== EXERCISE BRIEF ==
Please retype all of the records below word for word, leaving out any pictures.

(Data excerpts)
# # #

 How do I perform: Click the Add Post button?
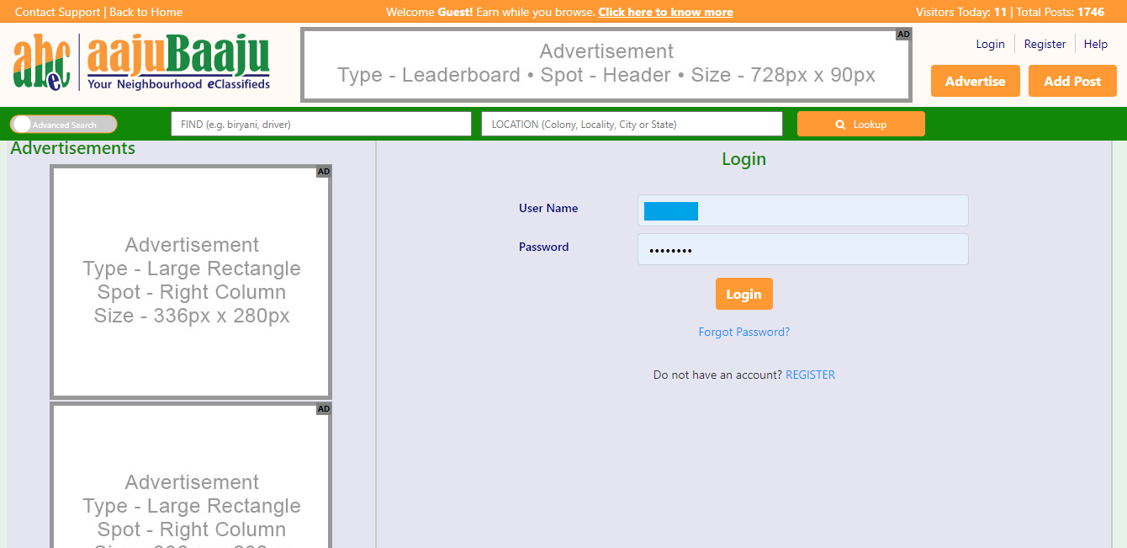tap(1072, 81)
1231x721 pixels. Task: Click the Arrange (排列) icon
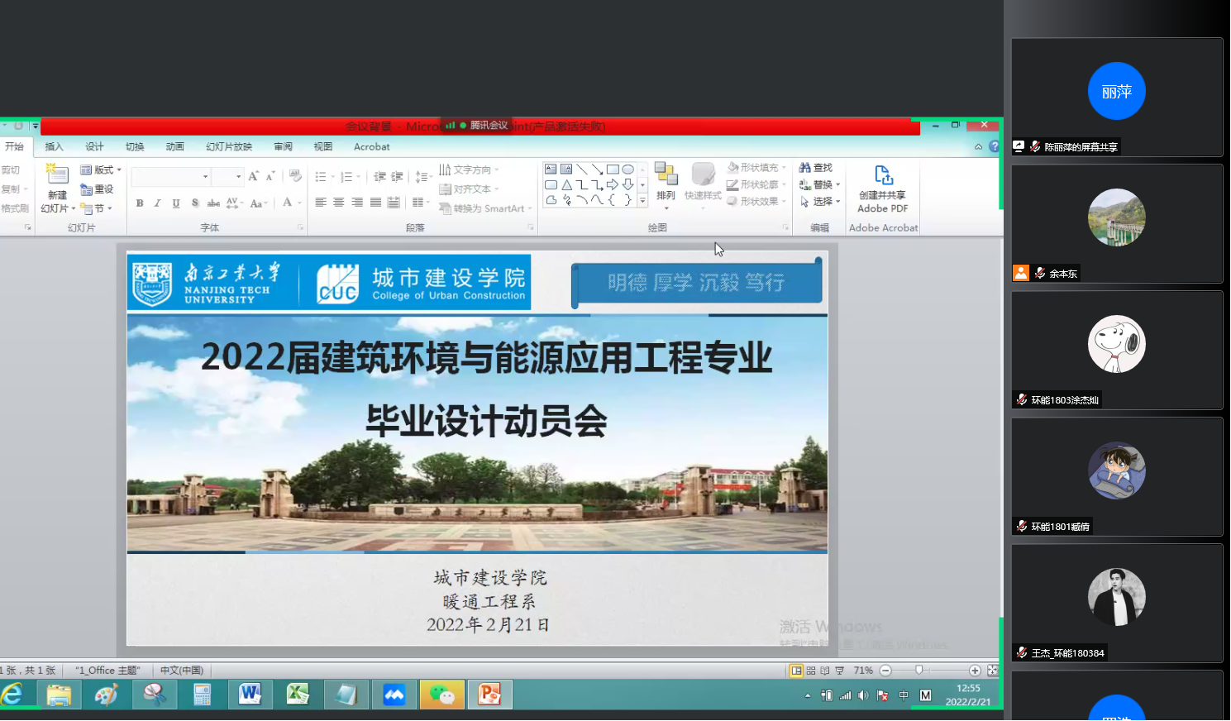tap(666, 181)
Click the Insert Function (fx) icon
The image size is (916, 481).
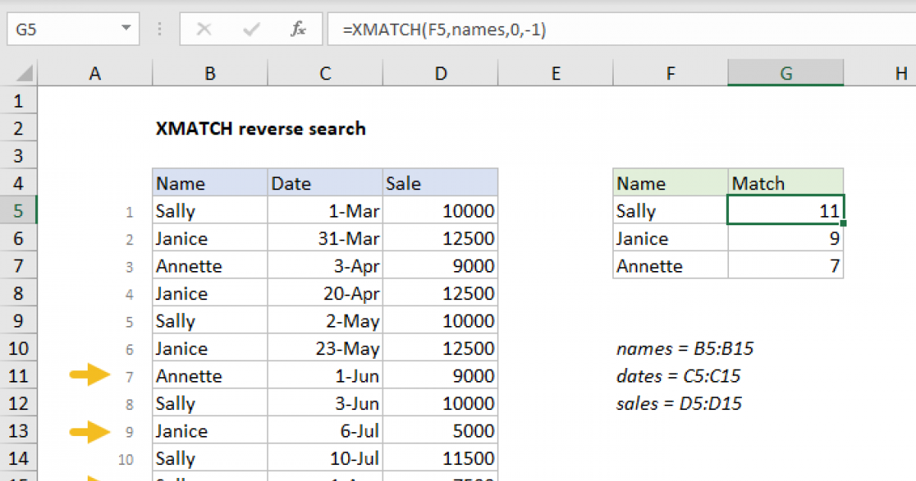click(x=298, y=29)
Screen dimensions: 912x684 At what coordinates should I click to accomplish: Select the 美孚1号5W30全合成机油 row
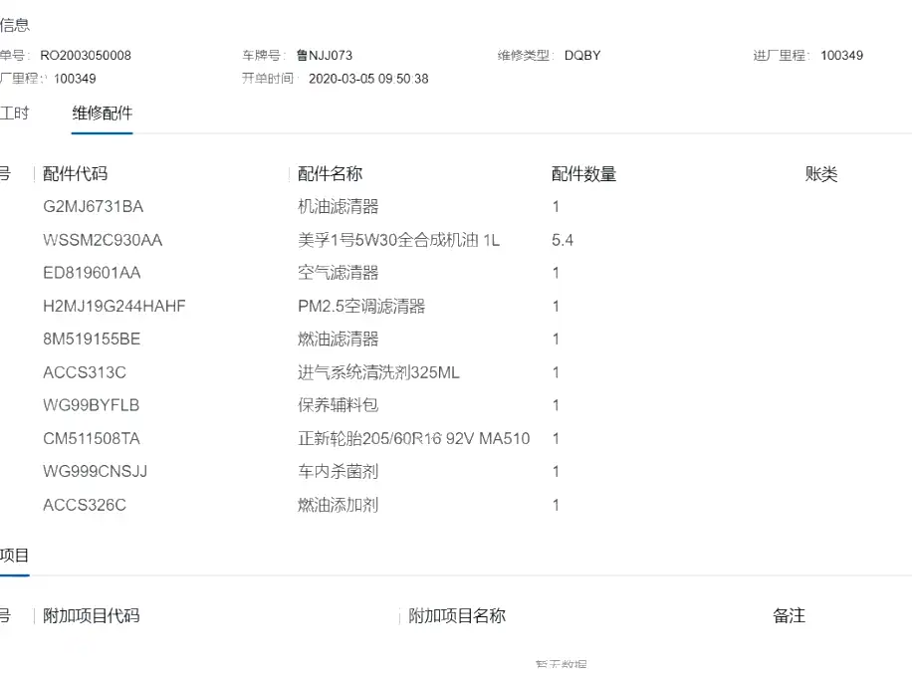coord(456,240)
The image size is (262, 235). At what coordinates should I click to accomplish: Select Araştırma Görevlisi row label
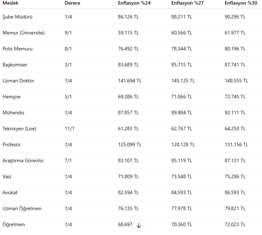click(23, 161)
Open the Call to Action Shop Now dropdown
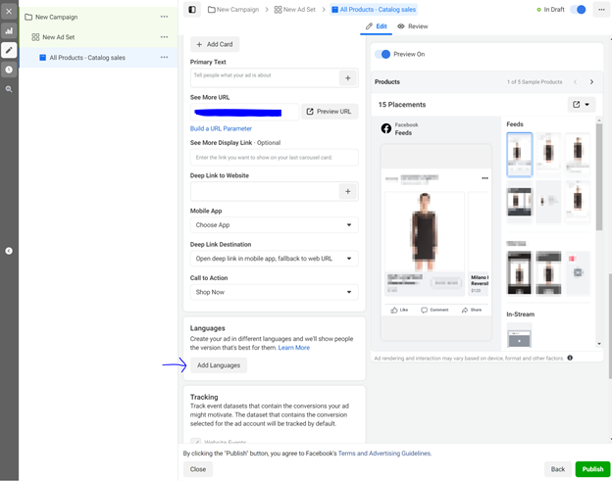The image size is (612, 481). (274, 292)
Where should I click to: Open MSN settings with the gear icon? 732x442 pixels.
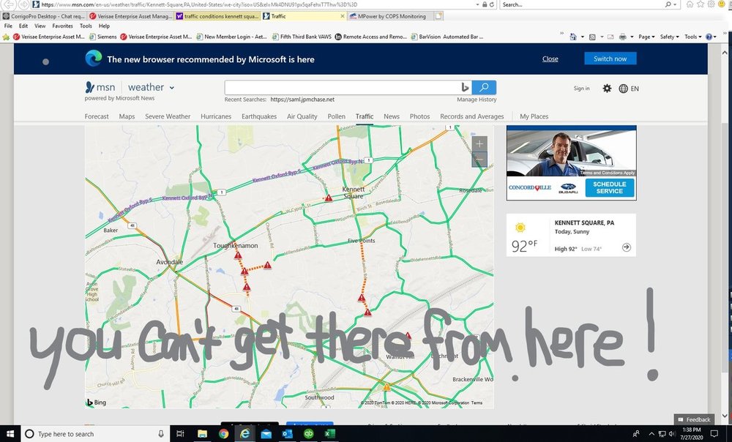[607, 88]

# # #

== ANSWER FOR THE TASK ==
 How do I perform: Click the Add Post button?
tap(1072, 81)
1231x721 pixels. Task: Click the Arrange (排列) icon
tap(666, 181)
Click the Insert Function (fx) icon
The image size is (916, 481).
click(x=298, y=29)
Screen dimensions: 912x684 At what coordinates should I click to accomplish: Select the 美孚1号5W30全合成机油 row
coord(456,240)
The image size is (262, 235). At what coordinates should I click to accomplish: Select Araştırma Görevlisi row label
click(23, 161)
Open the Call to Action Shop Now dropdown
The image size is (612, 481). (274, 292)
Where should I click to: Open MSN settings with the gear icon? 732x442 pixels.
[607, 88]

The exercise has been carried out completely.